Stationary Vacuum Bubble in a Kerr-de Sitter Spacetime

TL;DR

This paper investigates false vacuum decay in a Kerr-de Sitter black hole spacetime, showing that black hole spin suppresses decay rates, and introduces a method to estimate decay parameters despite some geometric inconsistencies.

Contribution

It develops a framework for analyzing stationary vacuum bubbles in rotating black hole spacetimes using junction conditions and quasi-local energy, accounting for black hole spin effects.

Findings

Black hole spin suppresses false vacuum decay.

A method to estimate decay parameters with Kerr geometry assumptions.

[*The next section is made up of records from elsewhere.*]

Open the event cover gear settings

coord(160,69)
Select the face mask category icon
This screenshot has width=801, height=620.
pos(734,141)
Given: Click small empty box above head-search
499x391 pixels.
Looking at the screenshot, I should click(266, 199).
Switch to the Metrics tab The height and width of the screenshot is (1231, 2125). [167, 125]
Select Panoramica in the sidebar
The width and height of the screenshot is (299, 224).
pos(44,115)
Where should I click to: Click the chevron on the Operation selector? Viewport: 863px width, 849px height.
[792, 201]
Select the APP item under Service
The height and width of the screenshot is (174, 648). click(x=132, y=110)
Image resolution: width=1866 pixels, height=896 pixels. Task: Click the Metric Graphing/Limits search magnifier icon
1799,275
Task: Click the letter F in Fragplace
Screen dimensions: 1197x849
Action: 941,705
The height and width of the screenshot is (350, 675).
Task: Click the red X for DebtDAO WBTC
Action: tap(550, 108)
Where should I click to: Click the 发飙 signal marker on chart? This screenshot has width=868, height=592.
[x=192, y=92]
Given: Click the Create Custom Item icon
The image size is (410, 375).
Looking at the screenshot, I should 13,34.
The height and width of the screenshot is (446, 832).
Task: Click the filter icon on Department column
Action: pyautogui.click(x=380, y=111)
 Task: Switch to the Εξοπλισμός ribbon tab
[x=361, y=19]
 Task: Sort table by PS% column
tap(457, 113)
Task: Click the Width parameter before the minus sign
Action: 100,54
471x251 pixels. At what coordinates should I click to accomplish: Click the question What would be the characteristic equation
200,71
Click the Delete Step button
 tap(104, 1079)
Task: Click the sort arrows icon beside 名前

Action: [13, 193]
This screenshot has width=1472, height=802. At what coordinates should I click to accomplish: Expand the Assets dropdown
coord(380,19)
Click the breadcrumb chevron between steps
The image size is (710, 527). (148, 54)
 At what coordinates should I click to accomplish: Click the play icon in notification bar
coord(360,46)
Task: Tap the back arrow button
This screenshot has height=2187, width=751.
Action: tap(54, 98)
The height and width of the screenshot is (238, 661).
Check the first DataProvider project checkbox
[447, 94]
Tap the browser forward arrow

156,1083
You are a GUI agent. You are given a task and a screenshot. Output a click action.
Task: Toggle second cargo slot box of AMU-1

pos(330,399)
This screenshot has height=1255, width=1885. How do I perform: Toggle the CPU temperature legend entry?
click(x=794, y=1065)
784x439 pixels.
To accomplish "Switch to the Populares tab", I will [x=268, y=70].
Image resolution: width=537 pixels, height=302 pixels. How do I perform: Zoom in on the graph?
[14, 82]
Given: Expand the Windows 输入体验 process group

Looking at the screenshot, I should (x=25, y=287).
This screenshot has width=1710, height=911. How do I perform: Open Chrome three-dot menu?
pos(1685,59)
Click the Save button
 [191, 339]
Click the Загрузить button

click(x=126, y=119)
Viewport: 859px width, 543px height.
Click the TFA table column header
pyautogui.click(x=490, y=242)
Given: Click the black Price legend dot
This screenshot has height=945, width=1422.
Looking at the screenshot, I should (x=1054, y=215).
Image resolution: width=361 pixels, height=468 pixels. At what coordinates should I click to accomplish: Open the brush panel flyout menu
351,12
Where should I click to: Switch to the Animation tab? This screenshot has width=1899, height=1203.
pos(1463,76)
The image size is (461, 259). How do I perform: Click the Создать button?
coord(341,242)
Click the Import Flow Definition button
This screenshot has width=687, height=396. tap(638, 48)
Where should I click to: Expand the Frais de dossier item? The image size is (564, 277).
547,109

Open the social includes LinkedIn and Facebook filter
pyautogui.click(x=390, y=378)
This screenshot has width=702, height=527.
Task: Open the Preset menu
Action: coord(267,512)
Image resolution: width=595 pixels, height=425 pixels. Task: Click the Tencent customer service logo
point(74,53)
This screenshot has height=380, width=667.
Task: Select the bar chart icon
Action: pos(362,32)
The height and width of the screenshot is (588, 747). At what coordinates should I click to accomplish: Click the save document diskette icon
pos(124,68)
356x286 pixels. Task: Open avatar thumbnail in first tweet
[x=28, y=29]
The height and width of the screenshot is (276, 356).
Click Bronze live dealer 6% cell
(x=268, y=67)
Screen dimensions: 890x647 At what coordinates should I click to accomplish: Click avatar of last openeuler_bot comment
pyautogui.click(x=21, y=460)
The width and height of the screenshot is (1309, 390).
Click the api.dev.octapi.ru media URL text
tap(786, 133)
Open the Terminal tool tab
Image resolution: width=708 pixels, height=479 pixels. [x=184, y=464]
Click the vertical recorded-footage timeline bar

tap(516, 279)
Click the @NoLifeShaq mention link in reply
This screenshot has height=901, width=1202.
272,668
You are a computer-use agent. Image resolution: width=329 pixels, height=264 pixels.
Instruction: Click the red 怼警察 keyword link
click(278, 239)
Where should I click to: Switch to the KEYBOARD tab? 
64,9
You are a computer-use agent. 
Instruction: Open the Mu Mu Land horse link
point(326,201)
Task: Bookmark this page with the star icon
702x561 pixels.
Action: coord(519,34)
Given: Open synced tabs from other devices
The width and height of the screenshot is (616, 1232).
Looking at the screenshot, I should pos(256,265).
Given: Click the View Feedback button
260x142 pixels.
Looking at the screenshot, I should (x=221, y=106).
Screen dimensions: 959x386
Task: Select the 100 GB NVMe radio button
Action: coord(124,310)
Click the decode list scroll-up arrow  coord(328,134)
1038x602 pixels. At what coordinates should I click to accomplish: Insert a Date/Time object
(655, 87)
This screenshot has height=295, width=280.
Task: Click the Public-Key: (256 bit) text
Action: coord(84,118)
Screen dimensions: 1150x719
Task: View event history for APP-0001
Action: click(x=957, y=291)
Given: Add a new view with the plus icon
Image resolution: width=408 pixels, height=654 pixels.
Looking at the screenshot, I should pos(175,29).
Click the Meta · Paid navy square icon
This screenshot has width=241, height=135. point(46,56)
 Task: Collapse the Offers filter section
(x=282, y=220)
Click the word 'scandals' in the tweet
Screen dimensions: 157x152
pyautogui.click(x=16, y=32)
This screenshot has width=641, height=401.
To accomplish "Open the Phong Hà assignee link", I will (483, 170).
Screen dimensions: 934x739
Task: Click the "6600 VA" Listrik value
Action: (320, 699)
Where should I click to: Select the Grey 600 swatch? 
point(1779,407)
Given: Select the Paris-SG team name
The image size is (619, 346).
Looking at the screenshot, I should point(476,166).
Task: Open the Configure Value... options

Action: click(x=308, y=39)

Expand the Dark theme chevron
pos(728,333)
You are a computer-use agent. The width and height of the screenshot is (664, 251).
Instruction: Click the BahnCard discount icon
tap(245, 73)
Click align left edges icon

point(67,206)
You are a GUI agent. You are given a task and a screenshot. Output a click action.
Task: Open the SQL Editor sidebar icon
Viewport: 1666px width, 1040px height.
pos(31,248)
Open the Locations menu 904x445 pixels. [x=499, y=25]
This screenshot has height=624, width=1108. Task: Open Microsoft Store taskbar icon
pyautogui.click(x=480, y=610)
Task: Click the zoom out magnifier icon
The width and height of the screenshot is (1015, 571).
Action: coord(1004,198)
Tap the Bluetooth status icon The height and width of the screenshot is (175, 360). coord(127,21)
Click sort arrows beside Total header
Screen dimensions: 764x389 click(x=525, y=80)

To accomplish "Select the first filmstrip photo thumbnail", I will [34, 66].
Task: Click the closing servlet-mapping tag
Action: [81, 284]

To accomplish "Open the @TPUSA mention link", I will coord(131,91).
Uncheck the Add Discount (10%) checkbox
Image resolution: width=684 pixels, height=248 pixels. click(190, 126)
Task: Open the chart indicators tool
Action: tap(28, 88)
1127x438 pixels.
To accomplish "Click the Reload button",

Quantitative evaluation of geometric inconsistencies via Brown-York energy.

Abstract

We study false vacuum decay in a black hole (BH) spacetime with an angular momentum. Considering the false vacuum region described by a Kerr-de Sitter geometry, under the thin wall approximation, we can obtain the stationary configuration of the vacuum bubble seen from the outside false vacuum region without specifying the geometry inside the domain wall. Then, assuming the true vacuum region is described by a Kerr geometry, we can fix the mass and the spin parameter for the Kerr geometry by imposing the 1st junction conditions and conservation of the angular momentum. Although the assumption of the Kerr geometry inside the domain wall cannot be fully consistent with the 2nd junction conditions, we can roughly evaluate the error associated with this inconsistency by calculating the Brown-York quasi-local energy on the domain wall. Then the decay rate can be estimated by using the obtained parameters for the inside Kerr geometry and the Brown-York quasi-local energy. Our results support the statement that the BH spin suppresses the false vacuum decay in a BH spacetime.